■ **EXCERPT PROVIDED**:

Ribbons Mark The Potential Impact Of Emerald Ash Borer's Spread

May 19, 2015

If you've seen a green ribbon around a tree in the communities surrounding the Boulder area, you've been warned. Those ash trees may not survive an invasive little beetle. As part of the National Emerald Ash Borer awareness week, ribboned trees are meant to remind people just how many ash trees could be lost in Front Range communities.

"We estimate that there are over 3 million ash trees in our area," said Laura Pottorff, head of the EAB response team for Colorado. "And that's roughly 15 to 20 percent of our urban forest canopy that is susceptible to Emerald Ash Borer."

The Emerald Ash Borer remained undetected until 2013 when it was found in the city of Boulder, the furthest point west that it has been detected. The invasive beetle is native to Asia and has decimated the ash tree population across the U.S.

■ **STORED DATA**:
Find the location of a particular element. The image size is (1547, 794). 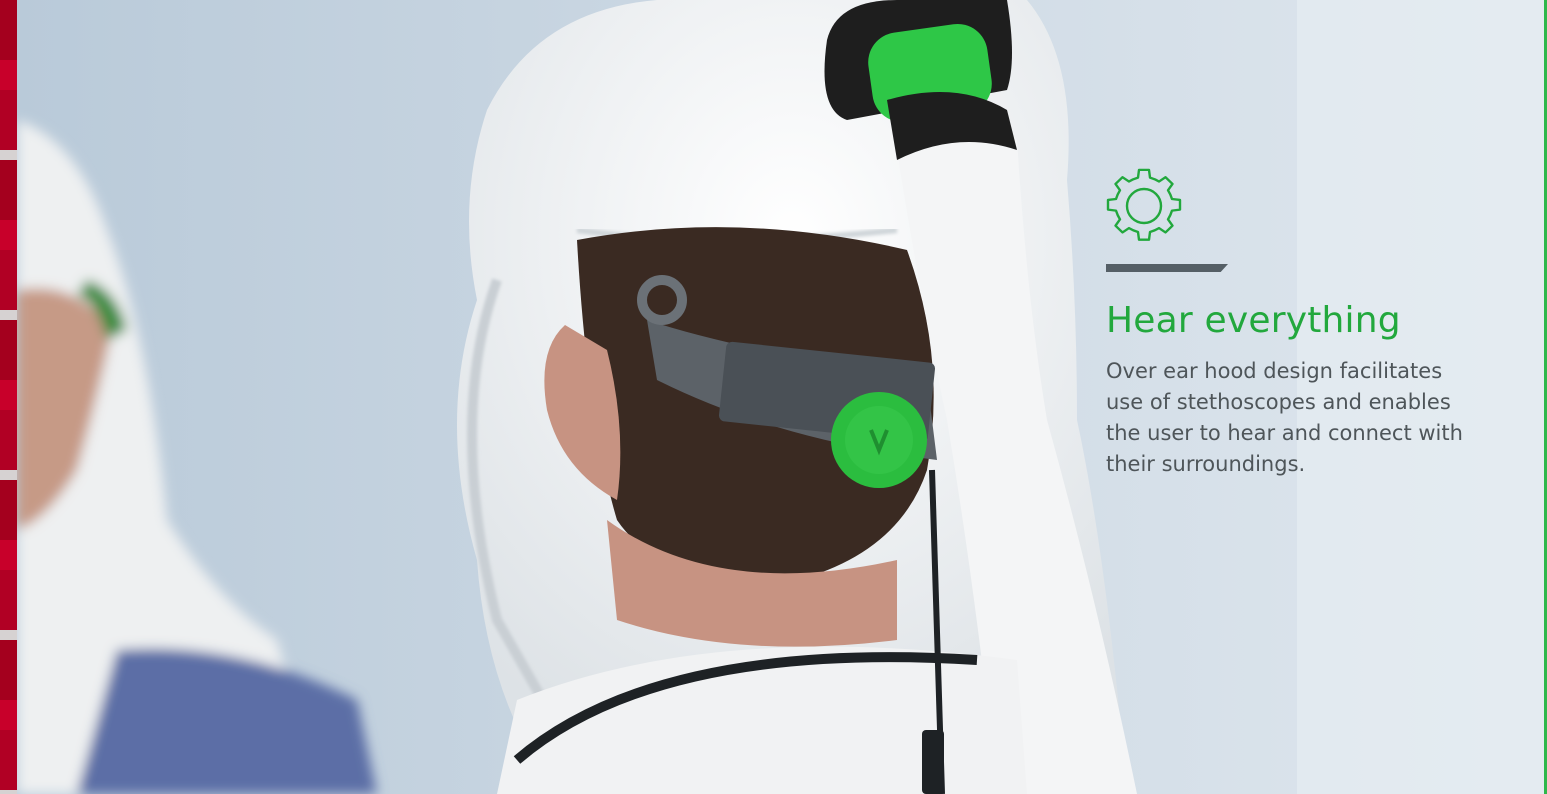

feature-title: Hear everything is located at coordinates (1254, 320).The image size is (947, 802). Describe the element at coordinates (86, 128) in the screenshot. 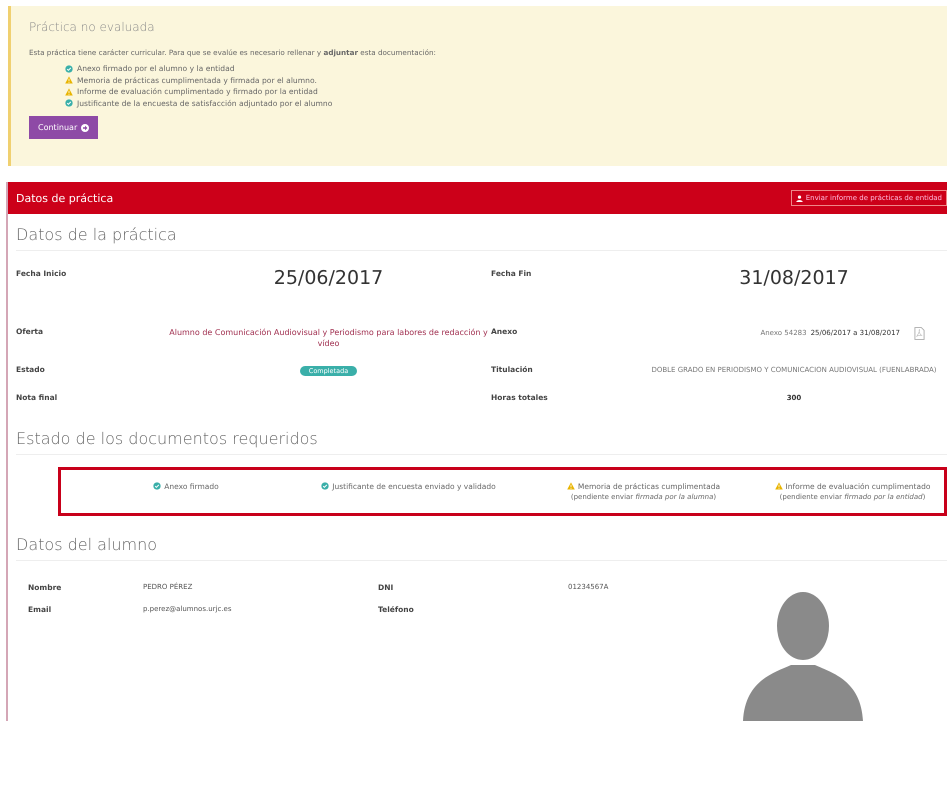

■ **PROBLEM**:
Reproduce the article on green ribbons and the Emerald Ash Borer word for word, from its headline through its last sentence.

■ **EXERCISE RESULT**:
Ribbons Mark The Potential Impact Of Emerald Ash Borer's Spread

May 19, 2015

If you've seen a green ribbon around a tree in the communities surrounding the Boulder area, you've been warned. Those ash trees may not survive an invasive little beetle. As part of the National Emerald Ash Borer awareness week, ribboned trees are meant to remind people just how many ash trees could be lost in Front Range communities.

"We estimate that there are over 3 million ash trees in our area," said Laura Pottorff, head of the EAB response team for Colorado. "And that's roughly 15 to 20 percent of our urban forest canopy that is susceptible to Emerald Ash Borer."

The Emerald Ash Borer remained undetected until 2013 when it was found in the city of Boulder, the furthest point west that it has been detected. The invasive beetle is native to Asia and has decimated the ash tree population across the U.S.